Svolta nella vicenda dei 49 migranti da settimane a bordo delle navi ong Sea Watch e Sea Eye al largo delle coste maltesi: «Lo sbarco è questione di ore» ha detto in conferenza stampa il presidente di Malta, Joseph Muscat, annunciato il via libera all’accordo. Malta trasferirà dunque sulle proprie navi i migranti che saranno redistribuiti tra otto paesi Ue, tra cui l’Italia. «L’operazione per trasferire i migranti sulle navi delle nostre forze armate inizierà il prima possibile – ha detto Muscat – sottolineando che la soluzione «alla fine non è stata trovata dall’Europa» ma dall’intesa multilaterale tra gli stati destinatari del carico di persone. Secondo Times of Malta però, l’intesa riguarderebbe anche la redistribuzione degli oltre 200 immigranti già accolti dall’isola nelle scorse settimane: sulle nostre coste potrebbero quindi giungere ben oltre le «quattro persone in più» prospettate da Conte.
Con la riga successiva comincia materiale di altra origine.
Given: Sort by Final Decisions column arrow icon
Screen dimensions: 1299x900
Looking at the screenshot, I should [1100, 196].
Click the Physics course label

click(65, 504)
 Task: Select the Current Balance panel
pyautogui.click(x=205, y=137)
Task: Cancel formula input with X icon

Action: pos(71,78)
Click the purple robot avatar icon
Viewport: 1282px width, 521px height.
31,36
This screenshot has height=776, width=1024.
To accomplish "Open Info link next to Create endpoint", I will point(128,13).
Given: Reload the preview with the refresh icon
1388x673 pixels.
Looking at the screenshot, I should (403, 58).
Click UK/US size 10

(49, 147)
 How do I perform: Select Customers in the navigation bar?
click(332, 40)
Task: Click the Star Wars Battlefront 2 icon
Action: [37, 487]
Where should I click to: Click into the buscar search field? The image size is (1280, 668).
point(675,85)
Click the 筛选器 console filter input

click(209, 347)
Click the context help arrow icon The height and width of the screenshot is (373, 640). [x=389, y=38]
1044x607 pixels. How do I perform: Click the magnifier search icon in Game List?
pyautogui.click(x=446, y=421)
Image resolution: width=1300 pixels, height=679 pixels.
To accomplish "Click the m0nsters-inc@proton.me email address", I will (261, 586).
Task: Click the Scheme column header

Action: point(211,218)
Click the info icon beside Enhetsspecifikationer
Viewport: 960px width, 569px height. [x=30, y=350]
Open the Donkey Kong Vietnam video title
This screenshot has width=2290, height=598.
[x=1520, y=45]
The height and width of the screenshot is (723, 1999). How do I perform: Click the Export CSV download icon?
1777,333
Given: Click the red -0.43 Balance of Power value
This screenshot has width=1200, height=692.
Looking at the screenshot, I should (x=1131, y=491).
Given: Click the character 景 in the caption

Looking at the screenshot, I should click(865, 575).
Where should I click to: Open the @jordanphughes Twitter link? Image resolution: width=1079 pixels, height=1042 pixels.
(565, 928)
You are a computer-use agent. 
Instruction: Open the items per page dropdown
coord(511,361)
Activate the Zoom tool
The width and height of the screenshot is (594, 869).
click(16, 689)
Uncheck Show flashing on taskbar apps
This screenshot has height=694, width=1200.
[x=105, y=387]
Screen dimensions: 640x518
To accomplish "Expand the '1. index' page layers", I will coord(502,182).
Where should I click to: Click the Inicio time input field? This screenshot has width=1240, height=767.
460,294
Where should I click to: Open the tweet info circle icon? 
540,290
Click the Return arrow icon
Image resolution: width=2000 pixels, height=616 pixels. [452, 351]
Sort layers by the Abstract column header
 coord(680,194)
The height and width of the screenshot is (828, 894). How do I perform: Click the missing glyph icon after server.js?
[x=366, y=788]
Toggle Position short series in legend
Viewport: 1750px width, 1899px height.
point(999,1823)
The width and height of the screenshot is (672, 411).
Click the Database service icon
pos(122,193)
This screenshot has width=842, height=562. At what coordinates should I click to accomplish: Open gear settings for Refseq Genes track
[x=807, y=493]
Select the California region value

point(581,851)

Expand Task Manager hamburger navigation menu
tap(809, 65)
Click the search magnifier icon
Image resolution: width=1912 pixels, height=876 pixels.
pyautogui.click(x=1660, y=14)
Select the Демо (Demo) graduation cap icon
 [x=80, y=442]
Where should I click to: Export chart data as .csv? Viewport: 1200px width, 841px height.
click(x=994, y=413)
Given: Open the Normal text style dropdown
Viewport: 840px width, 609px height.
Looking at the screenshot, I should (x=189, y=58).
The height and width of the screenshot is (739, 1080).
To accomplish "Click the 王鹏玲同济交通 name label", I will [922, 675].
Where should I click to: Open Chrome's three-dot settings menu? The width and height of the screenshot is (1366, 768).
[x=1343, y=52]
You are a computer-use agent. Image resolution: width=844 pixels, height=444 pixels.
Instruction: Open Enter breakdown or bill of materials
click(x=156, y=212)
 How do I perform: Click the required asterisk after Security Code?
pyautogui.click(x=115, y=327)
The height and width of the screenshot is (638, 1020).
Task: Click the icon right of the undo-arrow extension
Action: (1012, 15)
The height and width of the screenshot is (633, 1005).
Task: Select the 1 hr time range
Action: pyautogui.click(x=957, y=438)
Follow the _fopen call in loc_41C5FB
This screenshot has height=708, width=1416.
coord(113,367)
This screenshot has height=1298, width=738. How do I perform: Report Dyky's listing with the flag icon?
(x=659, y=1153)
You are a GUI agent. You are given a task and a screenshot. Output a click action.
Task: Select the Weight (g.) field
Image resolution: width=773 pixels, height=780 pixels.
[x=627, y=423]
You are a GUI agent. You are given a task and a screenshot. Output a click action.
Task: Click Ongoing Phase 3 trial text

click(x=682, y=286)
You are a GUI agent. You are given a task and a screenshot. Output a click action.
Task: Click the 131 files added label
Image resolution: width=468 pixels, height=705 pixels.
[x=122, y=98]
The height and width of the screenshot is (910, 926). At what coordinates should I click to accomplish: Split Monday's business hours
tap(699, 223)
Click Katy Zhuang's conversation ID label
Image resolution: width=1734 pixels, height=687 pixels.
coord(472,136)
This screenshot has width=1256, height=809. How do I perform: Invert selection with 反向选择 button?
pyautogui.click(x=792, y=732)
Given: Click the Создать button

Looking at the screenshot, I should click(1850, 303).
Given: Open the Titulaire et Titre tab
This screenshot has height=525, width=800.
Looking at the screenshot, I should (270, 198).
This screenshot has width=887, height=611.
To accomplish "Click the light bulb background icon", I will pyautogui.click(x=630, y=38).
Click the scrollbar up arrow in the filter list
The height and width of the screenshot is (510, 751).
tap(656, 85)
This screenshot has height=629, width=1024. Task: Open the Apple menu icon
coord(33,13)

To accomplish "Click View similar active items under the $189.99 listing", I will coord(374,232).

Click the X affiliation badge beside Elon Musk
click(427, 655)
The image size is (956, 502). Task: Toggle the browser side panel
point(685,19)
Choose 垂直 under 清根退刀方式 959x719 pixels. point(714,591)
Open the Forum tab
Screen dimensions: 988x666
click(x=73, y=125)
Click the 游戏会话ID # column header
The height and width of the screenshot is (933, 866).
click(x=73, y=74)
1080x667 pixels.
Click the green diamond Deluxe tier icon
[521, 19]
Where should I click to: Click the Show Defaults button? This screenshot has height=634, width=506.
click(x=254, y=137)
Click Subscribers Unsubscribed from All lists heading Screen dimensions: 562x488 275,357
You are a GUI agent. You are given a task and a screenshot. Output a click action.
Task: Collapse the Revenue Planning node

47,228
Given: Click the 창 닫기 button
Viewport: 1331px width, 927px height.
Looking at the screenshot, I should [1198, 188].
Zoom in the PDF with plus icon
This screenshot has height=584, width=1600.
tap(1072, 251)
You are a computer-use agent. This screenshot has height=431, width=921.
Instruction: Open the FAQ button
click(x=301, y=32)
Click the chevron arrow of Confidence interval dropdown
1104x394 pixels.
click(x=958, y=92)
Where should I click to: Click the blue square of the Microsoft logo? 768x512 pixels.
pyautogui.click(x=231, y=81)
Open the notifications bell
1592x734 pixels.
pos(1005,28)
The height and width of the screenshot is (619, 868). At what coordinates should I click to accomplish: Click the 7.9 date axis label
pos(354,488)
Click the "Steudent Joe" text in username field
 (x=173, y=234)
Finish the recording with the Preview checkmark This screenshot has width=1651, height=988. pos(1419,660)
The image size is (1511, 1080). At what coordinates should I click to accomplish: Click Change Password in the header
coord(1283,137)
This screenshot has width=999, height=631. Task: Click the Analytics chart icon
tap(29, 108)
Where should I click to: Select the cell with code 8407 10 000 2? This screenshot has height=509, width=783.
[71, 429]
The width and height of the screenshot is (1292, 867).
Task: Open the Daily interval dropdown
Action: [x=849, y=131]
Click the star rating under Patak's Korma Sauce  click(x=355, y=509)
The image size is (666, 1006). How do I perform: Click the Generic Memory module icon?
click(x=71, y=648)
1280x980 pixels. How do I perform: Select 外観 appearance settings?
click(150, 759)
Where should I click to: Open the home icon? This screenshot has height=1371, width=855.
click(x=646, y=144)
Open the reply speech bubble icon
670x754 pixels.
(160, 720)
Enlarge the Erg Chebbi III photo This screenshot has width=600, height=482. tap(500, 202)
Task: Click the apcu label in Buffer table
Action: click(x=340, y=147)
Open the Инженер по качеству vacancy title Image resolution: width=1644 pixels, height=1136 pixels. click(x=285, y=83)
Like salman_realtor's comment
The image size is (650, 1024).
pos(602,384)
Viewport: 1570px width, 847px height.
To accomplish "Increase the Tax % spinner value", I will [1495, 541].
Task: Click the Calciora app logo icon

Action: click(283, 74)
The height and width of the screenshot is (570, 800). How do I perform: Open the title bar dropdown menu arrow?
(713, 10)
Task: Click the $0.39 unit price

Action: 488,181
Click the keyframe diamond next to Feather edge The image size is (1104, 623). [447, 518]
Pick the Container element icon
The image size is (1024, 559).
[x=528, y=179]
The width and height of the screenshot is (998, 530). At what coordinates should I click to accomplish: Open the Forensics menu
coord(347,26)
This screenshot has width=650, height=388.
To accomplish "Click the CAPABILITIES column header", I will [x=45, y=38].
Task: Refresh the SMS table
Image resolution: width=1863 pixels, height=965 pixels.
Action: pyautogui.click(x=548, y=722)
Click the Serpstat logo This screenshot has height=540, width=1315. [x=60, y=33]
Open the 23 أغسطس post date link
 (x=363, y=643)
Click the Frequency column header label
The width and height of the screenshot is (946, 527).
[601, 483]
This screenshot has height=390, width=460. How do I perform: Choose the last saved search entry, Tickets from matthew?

La svolta dopo le parole del premier che, di fronte all’oltranzismo di Matteo Salvini sul no allo sbarco, ha annunciato ieri sera che anche «al rigore c’è un limite» e che piuttosto sarebbe andato a prendere personalmente donne e bambini «in aereo». Dichiarazioni che hanno suscitato l’immediata e stizzita replica del ministro dell’Interno, che ha addossato a Palazzo Chigi la responsabilità ultima di una decisone politica di questo genere, destinata ad aprire un precedente nella sua strategia di contrasto ai salvataggi dei volontari in mare.